### Passage shown

Content starts

Indigenous peoples in Guyana, Native Guyanese, or Amerindian Guyanese are Guyanese people who are of indigenous ancestry. They comprise approximately 9.16% of Guyana's population. Amerindians are credited with the invention of the canoe, as well as Cassava-based dishes and Guyanese pepperpot, the national dish of Guyana. Amerindian languages have also been incorporated in the lexicon of Guyanese Creole.

Customs and languages vary across the nations of Amerindians. Each group has a distinct language, although there is understanding between speakers of Pemon, Kapóng, and Macushi. According to a survey conducted by the Inter-American Development Bank, only 20% of households were fluent in their own language, and higher fluency was related to longer distance from the capital. Caribs have been historically viewed as a warrior people, and while there is inter-tribal rivalry, much of what remains today was instigated during European colonization.

A lack of writing system at the time of European contact has contributed to a wide array of spellings of group names; an example was the Warao, who had nearly 30 different variants according to early documents.

Post-Columbian History 
Early interaction with the Dutch involved trade, or militia services such as hunting escaped slaves which continued on into the 1800s for the British. The were viewed by European colonial governments as protectors of the lands, or their borders, from claims by Spain and France. Amerindians themselves were also viewed as needing protection, leading to policies of missionization. Early land concessions and rights granted to appease Amerindians in order for European interests to survive in the Guianas eroded with the end of slavery and the growing viewpoint that Amerindians were benefitting by the civilizing force of European culture. Missions and schools were founded from various Christian societies, and these continue to play an important role in many contemporary communities.

In 1899, the Hague tribunal to designate the border between British Guiana and Venezuela used evidence that by the accepting British sovereignty, the traditional lands of those tribes were thus a part of British Guiana.

The Constitutional Conference of 1965 recognized the rights of Amerindians. Contrasting with the paternalistic missionary approach, integration and assimilation became more important in the 20th century. In 1976, an Indigenous Residence was opened in Georgetown to provide accommodation for hinterland people visiting Georgetown for educational, medical or other purposes.

Content ends

### Listed entries
Content starts

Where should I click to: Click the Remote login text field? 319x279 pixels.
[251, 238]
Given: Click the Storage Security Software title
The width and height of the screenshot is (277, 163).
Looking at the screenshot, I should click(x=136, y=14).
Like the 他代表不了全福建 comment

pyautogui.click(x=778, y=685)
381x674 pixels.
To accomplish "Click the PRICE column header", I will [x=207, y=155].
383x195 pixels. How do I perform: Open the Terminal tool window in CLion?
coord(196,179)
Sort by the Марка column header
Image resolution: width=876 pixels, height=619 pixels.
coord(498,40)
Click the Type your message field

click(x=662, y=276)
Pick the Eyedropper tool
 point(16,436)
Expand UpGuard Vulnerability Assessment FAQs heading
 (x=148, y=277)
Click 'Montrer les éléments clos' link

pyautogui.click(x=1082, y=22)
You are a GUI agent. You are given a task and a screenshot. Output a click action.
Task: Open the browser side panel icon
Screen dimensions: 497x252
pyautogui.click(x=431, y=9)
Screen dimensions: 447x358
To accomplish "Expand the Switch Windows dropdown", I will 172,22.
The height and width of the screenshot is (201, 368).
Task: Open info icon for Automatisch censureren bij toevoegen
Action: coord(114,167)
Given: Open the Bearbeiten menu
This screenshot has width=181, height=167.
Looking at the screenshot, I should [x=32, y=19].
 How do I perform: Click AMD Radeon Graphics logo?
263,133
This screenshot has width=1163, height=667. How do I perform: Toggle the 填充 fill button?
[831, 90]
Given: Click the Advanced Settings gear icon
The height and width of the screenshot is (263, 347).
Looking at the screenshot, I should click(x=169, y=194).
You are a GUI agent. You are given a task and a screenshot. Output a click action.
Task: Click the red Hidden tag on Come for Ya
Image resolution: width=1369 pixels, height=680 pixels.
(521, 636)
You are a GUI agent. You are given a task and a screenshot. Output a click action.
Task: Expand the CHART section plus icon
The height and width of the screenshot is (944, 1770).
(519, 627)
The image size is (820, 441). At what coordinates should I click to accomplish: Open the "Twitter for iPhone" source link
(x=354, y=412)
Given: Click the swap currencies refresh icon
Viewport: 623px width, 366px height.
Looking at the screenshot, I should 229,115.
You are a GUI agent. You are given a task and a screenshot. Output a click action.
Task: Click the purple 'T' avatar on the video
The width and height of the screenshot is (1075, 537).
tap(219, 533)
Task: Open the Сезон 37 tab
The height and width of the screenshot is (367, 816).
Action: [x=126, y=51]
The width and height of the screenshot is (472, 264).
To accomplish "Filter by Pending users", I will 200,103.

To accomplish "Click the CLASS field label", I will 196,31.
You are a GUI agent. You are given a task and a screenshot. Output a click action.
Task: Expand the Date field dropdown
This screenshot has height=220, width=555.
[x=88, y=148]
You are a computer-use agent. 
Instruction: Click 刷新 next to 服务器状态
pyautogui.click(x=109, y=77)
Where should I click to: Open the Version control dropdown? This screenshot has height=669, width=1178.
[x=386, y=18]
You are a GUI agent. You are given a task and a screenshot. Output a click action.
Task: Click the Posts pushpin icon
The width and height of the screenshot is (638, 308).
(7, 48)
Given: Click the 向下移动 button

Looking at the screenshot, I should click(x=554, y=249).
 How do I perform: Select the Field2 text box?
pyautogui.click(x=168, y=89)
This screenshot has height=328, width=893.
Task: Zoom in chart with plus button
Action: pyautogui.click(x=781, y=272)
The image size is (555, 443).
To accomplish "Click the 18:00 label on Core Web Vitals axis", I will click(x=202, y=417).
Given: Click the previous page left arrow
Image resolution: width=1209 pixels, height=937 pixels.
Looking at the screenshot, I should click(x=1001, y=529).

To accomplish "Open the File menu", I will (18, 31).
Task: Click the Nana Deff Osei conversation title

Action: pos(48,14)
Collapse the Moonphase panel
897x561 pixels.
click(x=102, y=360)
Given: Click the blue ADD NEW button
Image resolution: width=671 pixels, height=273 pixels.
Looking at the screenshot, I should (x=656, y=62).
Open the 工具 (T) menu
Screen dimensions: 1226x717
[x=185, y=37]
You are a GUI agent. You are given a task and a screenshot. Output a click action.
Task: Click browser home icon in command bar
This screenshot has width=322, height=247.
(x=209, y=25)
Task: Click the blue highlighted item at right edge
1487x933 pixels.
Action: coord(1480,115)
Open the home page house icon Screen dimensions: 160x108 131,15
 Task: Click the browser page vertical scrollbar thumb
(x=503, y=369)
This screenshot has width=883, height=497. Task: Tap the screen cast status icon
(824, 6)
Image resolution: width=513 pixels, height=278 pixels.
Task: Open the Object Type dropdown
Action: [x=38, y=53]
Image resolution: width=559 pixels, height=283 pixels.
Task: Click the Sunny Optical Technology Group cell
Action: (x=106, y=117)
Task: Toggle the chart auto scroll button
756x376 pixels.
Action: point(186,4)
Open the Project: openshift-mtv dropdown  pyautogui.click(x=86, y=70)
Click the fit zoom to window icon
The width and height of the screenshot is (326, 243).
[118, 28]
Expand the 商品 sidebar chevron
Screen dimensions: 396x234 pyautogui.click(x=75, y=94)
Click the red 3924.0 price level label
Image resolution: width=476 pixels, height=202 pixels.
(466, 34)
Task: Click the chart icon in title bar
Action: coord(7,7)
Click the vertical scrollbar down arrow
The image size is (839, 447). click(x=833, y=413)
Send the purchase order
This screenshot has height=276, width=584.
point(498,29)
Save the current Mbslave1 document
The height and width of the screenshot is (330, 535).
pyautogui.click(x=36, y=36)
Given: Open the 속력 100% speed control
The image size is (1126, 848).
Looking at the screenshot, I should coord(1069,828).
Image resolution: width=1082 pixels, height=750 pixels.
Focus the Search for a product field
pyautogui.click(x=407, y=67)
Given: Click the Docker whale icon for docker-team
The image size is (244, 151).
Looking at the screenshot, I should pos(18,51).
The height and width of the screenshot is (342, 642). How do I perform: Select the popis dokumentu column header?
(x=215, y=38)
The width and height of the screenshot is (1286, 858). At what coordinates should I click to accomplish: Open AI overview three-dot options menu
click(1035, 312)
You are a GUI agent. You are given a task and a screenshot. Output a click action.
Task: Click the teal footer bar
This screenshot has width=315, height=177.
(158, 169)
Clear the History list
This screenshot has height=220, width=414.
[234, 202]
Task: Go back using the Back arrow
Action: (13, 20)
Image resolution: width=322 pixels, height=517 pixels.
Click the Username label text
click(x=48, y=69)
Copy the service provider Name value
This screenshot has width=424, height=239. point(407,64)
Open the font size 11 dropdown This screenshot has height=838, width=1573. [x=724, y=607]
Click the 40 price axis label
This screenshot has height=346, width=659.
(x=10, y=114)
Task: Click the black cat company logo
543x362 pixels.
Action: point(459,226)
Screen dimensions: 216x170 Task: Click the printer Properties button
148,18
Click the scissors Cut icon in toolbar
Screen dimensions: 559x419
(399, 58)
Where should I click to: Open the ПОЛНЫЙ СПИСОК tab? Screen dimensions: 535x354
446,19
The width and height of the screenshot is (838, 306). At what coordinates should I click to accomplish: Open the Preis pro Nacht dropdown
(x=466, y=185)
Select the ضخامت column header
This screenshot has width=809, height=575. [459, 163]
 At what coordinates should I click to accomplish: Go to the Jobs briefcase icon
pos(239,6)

Content ends

### Problem details
Reproduce verbatim the stretch of the passage on Indigenous peoples in Guyana that begins with the words containing "The Constitutional Conference" and ends with "or other purposes.".

### Solution for this problem
The Constitutional Conference of 1965 recognized the rights of Amerindians. Contrasting with the paternalistic missionary approach, integration and assimilation became more important in the 20th century. In 1976, an Indigenous Residence was opened in Georgetown to provide accommodation for hinterland people visiting Georgetown for educational, medical or other purposes.